In the exploratory analysis, we further conducted stratified analysis for the effects of ONH blood flow on dietary supplementation, according to the axial length. Greater ONH blood flow was observed in those with a shorter axial length (Figure 3a), but not in those with a longer axial length (Figure 3b).
4. Discussion
In this retrospective self-controlled study, we demonstrated that a single oral administration of a dietary supplement containing a red ginger extract was associated with increased ONH blood flow, as assessed by LSFG in patients with OAG. Furthermore, continued supplementation over one month maintained an elevated ONH blood flow, suggesting a sustained association in the short term. Although retrospective in nature, and we did not assess the observed perfusion changes to any single ingredient since the supplement contained multiple bioactive components (including red ginger extract, lutein, and vitamin B6), this study provides human evidence supporting the vascular efficacy of a red ginger-derived supplement in glaucomatous eyes.

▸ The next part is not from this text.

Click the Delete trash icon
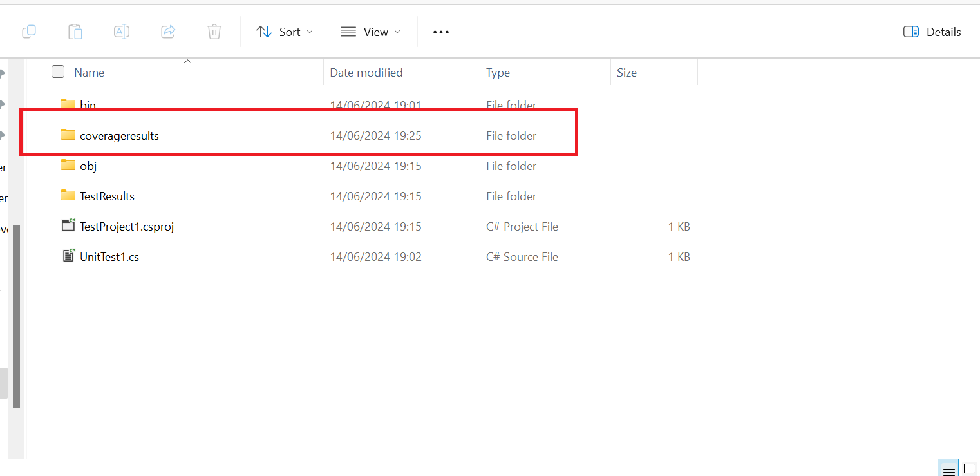Viewport: 980px width, 476px height. point(214,32)
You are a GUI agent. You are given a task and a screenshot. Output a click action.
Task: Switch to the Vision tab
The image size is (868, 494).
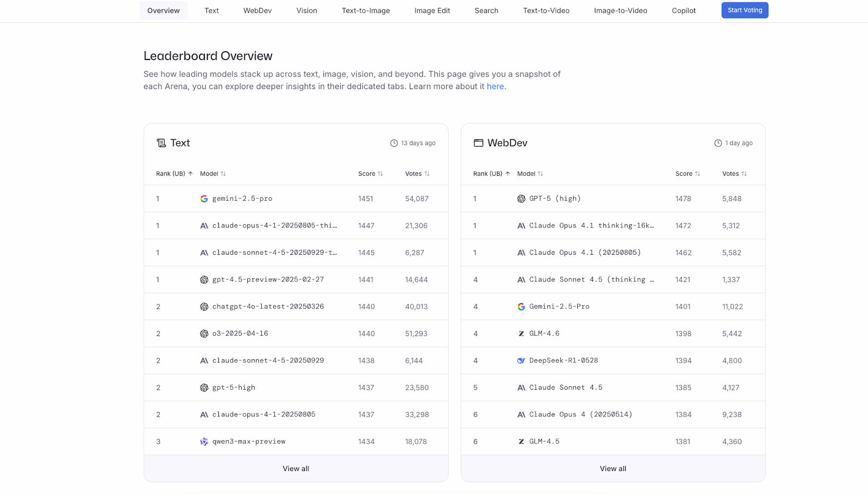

Red ginger contains multiple phenolic compounds, including 6-gingerol, 8-gingerol, and 6-shogaol, that exhibit antioxidative, anti-inflammatory, and vasodilatory properties [11,12,13]. These compounds promote endothelial NO synthase activity, inhibit ET-1–mediated vasoconstriction, and reduce oxidative stress in vascular endothelium [11,12,13]. In a recent experimental study, Takahashi et al. demonstrated that red ginger extract restored retinal and ONH blood flow and ameliorated ET-1-induced ischemic injury in rats [13]. Our human data corroborate these experimental findings, suggesting that red ginger supplementation may enhance ocular perfusion through NO-dependent vasodilation and endothelial stabilization. Beyond vascular regulation, red ginger polyphenols and trace minerals may support the mitochondrial energy metabolism and protect RGCs from oxidative injury [15,16]. Given that mitochondrial dysfunction and microvascular dysregulation are central to glaucomatous neurodegeneration, these bioactive compounds may confer indirect neuroprotection via improved perfusion and reduced oxidative burden.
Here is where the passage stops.